Gepetto e Pinóquio | Reprodução: Netflix

“A animação se tornou, na mente do consumidor, um gênero. Mas também é uma forma de arte. E, de todas as formas de arte dentro da animação, a mais sagrada e mágica para mim é o stop-motion, porque representa o elo entre o animador e o modelo”, confessa Guillermo del Toro no documentário acerca da produção de “Pinóquio”. No filme, o diretor mexicano, em parceria com Mark Gustafson, reinterpreta o conto clássico, eternizado na animação da Disney, de 1941. Nesta nova versão, entretanto, as mudanças não são apenas visuais, como a técnica usada na animação. Existem, ainda, alterações significativas no enredo que dão um novo espírito à obra, diferentemente do live-action dirigido por Robert Zemeckis.
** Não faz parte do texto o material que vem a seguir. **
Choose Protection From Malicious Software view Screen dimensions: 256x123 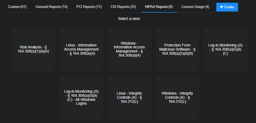point(177,49)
O que mais destaca a animação de Del Toro das demais adaptações deste conto de fadas é o tom e o stop-motion. O diretor encontra o equilíbrio entre tópicos sensíveis e humor. Distancia-se, portanto, do caráter pessimista da versão italiana de Matteo Garrone, ou da estética sempre-alegre da Disney. Os personagens lidam com a perda, com o luto e o desafio de se aceitar o outro como ele é. Ao mesmo tempo, o regime fascista cresce na Itália, afetando a visão de todos na vila. Toda essa temática poderia transformar o filme em uma obra que tende ao drama. Há, claro, momentos de acentuação emotiva, mas a diversão se apresenta na mesma medida, o jeito leve e inocente de Pinóquio (Gregory Mann) e a sagacidade do Sebastião, o Grilo (Ewan McGregor) contribuem para tal.
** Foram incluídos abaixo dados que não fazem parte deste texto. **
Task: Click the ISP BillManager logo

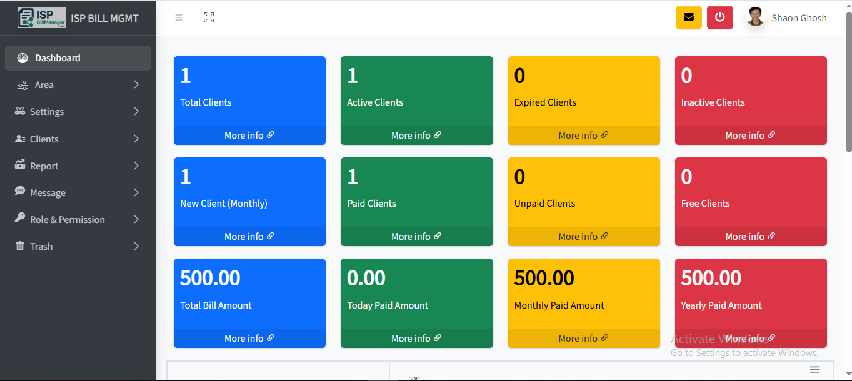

Nos aspectos visuais, a técnica de animação possui uma fluidez totalmente diferente de animações 3D. A modelagem dos personagens traz aspectos próprios a cada um, associa características físicas ao comportamento deles. Gepeto (David Bradley) ostenta a fragilidade da idade com a resistência de um carpinteiro. De barba cheia e nariz adunco, é impossível não se afeiçoar a ele. O principal vilão, Conde Volpe (Christoph Waltz), que leva Pinóquio para trabalhar no circo, possui uma face odiosa, com traços exagerados: um nariz longo e cabelos rebeldes que se assemelham a chifres (reforço visual da natureza diabólica do personagem). O protagonista, por sua vez, é um boneco simples, com ranhuras na madeira, mal acabado — devido à condição de sua criação — e com um sorriso onipresente estampado no rosto.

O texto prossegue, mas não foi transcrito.